# Fake Tweets Detector

This notebook is an attempt for the [Real or Not? NLP with Disaster Tweets](https://www.kaggle.com/c/nlp-getting-started/) Kaggle competition.

We will be using Huggingface and TensorFlow for text classification with BERT.

### Imports

In [None]:
import numpy as np 
import pandas as pd
from transformers import TFBertForSequenceClassification, BertTokenizer, TFDistilBertForSequenceClassification, DistilBertTokenizer, glue_convert_examples_to_features
import tensorflow as tf
from livelossplot import PlotLossesKeras
from sklearn.model_selection import train_test_split
from tensorflow import keras

## Get data and tokenize

In [None]:
tokenizer = DistilBertTokenizer.from_pretrained('distilbert-base-uncased')
#tokenizer = BertTokenizer.from_pretrained('bert-base-uncased')
model = TFDistilBertForSequenceClassification.from_pretrained('distilbert-base-uncased')
#model = TFBertForSequenceClassification.from_pretrained('bert-base-uncased')

In [None]:
train_data = pd.read_csv("data/train.csv")
test_data = pd.read_csv("data/test.csv")

■ DATA SECTION:
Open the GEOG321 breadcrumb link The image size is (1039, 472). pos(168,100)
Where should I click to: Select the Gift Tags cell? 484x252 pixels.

■ TO DO:
1. Which pretrained checkpoint does the fake tweets notebook load for both its tokenizer and its model?
2. Reproduce the fake tweets notebook from "## Get data" to "#tokenizer = BertTokenizer.from_pretrained('bert-base-uncased')".
None of the material is needed.

■ EXPECTED ANSWERS:
1. It loads 'distilbert-base-uncased' for both.

2.
## Get data and tokenize

In [None]:
tokenizer = DistilBertTokenizer.from_pretrained('distilbert-base-uncased')
#tokenizer = BertTokenizer.from_pretrained('bert-base-uncased')